Neku is part of a seven-day game held by a group called the "Reapers" who, if he fails to complete each day's objective, will erase him from existence.

The plot isn't the only unique aspect of this colorful Japanese Role Playing Game. The combat system is its shining star. Neku equips pins that allow him to perform a wide variety of attacks with simple strokes of the stylus. There are a limited set of motions; horizontal slashes, vertical slashes, taps, press and drag, etc.; and sometimes where you press in relation to Neku or the enemy affects which pin you'll activate. It's never staggeringly difficult, but it can lead to mistaken inputs when the action gets really fast and frantic, as it will.

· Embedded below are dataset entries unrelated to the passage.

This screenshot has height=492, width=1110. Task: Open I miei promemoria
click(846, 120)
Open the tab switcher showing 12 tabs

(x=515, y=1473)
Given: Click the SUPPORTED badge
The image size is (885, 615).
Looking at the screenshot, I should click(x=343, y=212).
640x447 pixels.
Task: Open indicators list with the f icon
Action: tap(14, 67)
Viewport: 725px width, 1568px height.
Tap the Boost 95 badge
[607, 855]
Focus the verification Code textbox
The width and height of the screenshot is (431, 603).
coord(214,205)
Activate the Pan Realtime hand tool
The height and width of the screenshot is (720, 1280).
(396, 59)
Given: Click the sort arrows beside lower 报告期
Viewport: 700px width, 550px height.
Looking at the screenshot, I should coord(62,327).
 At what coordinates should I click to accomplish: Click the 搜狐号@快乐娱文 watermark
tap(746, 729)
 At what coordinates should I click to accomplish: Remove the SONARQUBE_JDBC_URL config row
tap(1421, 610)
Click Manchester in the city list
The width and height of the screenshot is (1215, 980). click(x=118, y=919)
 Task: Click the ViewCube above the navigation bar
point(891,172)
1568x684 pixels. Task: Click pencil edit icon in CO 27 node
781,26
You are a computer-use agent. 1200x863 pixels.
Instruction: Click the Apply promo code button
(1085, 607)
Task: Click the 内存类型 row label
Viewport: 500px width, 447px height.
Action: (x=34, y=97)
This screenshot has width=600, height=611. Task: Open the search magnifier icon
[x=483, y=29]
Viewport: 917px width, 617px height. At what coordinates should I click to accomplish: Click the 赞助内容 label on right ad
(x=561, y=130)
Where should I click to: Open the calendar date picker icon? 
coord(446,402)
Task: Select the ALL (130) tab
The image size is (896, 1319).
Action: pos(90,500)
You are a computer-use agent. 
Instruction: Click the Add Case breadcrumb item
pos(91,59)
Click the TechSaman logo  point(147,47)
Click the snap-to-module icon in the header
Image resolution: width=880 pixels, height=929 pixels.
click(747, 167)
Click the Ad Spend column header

Also, moving Neku involves tapping him and then dragging, which the DS seems to have trouble recognizing in the heat of the moment. Why not just use the D-Pad to control Neku, you ask? Because that device, or the face buttons, if you're a lefty, is reserved for controlling Neku's partner. While you're busy controlling the action on the bottom screen with Neku, your partner is busy fighting the same enemies on the top screen. Just as each enemy has a single health bar for both its top screen and bottom screen incarnation, so too do you and your partner share a bar, making sure you'll never ignore the action on either screen. This is the most difficult aspect of the game to grasp because, while your partner will move and attack on their own if you don't do anything directly (something you are able to adjust or turn off if you so desire), the computer is limited in what it can accomplish and you'll definitely benefit from taking the reins every so often.